Item 5.02 Departure of Directors or Certain Officers; Election of Directors; Appointment of Certain Officers; Compensatory Arrangements of Certain Officers

On August 13, 2013, ManpowerGroup Inc. (the "Company") entered into a severance agreement with Darryl Green, its President, effective as of August 1, 2013. This severance agreement replaces a similar agreement that expired on July 31, 2013. The new severance agreement expires on August 1, 2016, three years from the expiration date of the severance agreement it replaces. Aside from the new term, the severance agreement is in substantially the same form as the severance agreement it replaces with certain other modifications including the following changes:

Under the severance agreement, upon the executive's (i) involuntary termination (other than for "cause"), (ii) voluntary termination for "good reason" or (iii) termination due to the death or disability of the executive, the executive is entitled to receive a prorated incentive for the year in which termination occurs. Under the prior agreement, Mr.
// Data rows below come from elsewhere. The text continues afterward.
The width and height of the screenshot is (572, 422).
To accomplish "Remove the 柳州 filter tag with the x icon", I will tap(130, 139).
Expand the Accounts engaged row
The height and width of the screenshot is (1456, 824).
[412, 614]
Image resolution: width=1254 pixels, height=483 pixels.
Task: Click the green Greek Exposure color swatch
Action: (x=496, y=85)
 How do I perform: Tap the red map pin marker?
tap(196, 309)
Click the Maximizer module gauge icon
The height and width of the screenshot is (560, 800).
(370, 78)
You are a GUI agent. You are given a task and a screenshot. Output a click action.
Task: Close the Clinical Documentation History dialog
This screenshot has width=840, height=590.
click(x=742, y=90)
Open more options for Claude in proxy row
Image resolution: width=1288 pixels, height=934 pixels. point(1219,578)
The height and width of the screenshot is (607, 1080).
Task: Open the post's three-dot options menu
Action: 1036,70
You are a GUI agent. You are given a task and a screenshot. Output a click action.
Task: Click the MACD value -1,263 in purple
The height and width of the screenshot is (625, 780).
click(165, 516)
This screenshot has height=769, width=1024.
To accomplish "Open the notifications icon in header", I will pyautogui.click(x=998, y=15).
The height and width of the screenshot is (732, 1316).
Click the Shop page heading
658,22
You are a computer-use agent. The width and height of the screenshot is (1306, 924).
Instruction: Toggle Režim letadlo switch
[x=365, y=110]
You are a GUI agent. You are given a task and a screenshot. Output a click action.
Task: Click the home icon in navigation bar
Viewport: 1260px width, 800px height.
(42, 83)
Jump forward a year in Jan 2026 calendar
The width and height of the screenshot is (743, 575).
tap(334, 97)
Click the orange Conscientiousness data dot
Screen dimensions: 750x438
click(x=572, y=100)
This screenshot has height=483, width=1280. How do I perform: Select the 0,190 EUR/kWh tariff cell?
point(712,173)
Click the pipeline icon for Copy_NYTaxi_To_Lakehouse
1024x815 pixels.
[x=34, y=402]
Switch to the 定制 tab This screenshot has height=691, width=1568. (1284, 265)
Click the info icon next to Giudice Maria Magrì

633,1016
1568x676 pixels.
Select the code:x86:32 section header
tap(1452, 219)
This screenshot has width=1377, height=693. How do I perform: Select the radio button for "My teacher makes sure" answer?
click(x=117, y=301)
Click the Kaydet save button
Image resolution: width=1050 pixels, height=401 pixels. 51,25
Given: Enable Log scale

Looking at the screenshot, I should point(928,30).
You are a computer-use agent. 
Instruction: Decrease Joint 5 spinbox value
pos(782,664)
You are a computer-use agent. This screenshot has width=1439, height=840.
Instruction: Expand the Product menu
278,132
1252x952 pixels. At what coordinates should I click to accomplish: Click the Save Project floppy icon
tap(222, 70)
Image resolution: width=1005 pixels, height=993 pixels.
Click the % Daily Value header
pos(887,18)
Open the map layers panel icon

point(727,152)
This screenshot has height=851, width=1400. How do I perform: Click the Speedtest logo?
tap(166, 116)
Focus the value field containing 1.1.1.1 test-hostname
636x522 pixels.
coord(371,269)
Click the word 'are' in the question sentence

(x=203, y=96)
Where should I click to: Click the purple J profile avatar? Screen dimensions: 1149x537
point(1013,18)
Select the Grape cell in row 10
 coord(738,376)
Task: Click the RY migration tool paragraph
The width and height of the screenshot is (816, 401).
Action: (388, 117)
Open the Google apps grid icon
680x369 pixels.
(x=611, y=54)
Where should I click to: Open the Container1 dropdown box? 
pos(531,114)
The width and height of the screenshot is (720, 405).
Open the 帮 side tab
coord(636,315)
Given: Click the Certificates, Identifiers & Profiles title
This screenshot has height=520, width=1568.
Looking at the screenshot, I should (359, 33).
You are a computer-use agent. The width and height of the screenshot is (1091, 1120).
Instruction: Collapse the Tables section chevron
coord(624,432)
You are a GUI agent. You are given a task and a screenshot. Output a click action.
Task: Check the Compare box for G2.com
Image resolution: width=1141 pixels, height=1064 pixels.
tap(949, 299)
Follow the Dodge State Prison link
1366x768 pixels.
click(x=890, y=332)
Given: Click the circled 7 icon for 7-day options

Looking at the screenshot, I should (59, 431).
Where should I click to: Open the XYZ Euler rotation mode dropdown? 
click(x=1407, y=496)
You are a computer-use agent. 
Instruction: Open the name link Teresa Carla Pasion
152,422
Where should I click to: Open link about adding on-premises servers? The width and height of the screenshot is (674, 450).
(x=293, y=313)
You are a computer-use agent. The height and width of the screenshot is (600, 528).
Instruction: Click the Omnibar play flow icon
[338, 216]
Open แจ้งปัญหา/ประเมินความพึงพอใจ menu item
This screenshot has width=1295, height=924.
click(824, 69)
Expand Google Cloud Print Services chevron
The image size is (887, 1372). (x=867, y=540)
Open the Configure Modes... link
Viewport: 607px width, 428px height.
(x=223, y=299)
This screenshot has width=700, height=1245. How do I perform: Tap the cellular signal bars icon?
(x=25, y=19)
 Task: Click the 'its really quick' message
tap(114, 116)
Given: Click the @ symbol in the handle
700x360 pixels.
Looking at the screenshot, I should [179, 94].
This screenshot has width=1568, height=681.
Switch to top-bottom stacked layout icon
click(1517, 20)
Green was entitled to receive his target annual incentive.

The definition of "good reason" has been modified to include (i) any material breach by the Company or one of its affiliates of a material obligation to pay or provide benefits or compensation to the executive, (ii) a material diminution in base salary, (iii) a material diminution in the executive's authority, duties or authority, coupled with a material reduction in the executive's target bonus opportunity, (iv) a material diminution in the executive's authority, duties or responsibility which is not coupled with a material reduction in the executive's target bonus opportunity, but which occurs within 2 years after a change of control; or (v) a material reduction in the executive's target bonus opportunity which is not coupled with a material diminution in the executive's authority, duties or responsibilities, but which occurs within 2 years after a change of control. Under the prior agreement, "good reason" included a material diminution of the executive's authority, duties or responsibilities (except in the case of a good faith reassignment to another senior executive level position by the CEO prior to a change in control), but did not include a material diminution in his target bonus opportunity (other than in the two years following a change of control).

The healthcare continuation benefits for a termination that does not occur in connection with a change of control have been revised so that the Company will pay the total cost of benefit continuation for twelve months. Under the prior agreement, the Company was required only to pay the normal employer-portion of such cost.

The foregoing description of the severance agreements is qualified in its entirety be reference to the severance agreement filed therewith as exhibit 10.1, which is incorporated by reference into this Item 5.02.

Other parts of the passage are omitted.